Das ist leider wahr. Die EU arbeitet in der Außenpolitik immer noch mit dem Einstimmigkeitsprinzip. Ich habe kein Verständnis dafür, dass EU-Ratschef Charles Michel einer Abschaffung des lähmenden Einstimmigkeitsprinzips skeptisch gegenübersteht.
Wir stehen vor der Frage, ob Europa künftig mit Mehrheit entscheidet oder weiter mit Abwesenheit und Schweigen glänzt. Nur mit einem veränderten Abstimmungsmechanismus kann Europa mit einer kraftvollen Stimme in der Welt sprechen und sich Gehör verschaffen.
Das G-7-Treffen droht vom Streit über das sogenannte Nordirland-Protokoll überschattet zu werden, auf das sich die EU und Großbritannien beim Brexit geeinigt hatten. Der britische Premier Johnson weigert sich, die Zollkontrollen zwischen Nordirland und Großbritannien wie vorgesehen umzusetzen.
Wir Europäer werden auf dem Protokoll beharren, das Boris Johnson selbst unterschrieben hat.
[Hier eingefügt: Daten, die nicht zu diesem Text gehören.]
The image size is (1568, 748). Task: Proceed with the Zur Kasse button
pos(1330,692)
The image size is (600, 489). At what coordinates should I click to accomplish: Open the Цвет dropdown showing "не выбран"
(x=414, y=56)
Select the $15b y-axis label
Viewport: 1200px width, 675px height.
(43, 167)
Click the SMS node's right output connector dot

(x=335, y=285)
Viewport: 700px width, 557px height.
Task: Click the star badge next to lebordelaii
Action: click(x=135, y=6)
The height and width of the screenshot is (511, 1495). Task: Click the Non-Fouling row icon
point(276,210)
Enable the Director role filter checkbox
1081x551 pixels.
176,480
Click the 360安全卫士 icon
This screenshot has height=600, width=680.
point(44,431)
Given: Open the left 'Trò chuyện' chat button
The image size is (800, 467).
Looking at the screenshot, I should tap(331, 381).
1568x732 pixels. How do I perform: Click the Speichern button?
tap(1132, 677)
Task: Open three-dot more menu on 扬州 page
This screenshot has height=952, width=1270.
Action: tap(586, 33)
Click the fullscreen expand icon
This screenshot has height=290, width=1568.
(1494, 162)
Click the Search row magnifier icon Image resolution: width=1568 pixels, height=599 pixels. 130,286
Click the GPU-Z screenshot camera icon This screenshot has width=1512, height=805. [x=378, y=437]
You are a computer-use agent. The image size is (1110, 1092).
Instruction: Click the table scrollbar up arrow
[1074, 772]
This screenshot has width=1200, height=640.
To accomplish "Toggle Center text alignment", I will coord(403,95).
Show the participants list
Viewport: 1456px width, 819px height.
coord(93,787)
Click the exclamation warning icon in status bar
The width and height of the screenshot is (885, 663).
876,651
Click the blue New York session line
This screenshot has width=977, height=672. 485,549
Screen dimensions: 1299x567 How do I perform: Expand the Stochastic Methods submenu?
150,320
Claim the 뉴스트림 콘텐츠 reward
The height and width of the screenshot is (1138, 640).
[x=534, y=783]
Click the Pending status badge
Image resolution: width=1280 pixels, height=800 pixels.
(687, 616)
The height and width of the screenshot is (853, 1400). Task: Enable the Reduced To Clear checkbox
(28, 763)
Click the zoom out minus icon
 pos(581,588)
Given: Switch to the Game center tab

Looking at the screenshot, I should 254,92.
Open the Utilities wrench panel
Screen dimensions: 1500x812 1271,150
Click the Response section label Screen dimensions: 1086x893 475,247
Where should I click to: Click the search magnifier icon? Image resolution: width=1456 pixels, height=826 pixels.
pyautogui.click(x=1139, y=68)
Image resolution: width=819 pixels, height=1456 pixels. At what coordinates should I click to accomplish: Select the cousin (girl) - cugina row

Ich freue mich, dass Joe Biden dabei klar an der Seite der EU und insbesondere Irlands steht. Es kann nicht darum gehen, das Nordirland-Protokoll nachzuverhandeln.
Falls in den nächsten Wochen kein Durchbruch bei den Gesprächen zwischen London und der EU über die Umsetzung des Nordirland-Protokolls erzielt wird, müssen Sanktionen gegen Großbritannien auf den Tisch kommen. Die EU-Kommission muss dann nötigenfalls auch darüber nachdenken, Strafzölle für britische Importe zu verhängen. Im Handelsvertrag zwischen der EU und Großbritannien ist eine derartige Option ausdrücklich vorgesehen.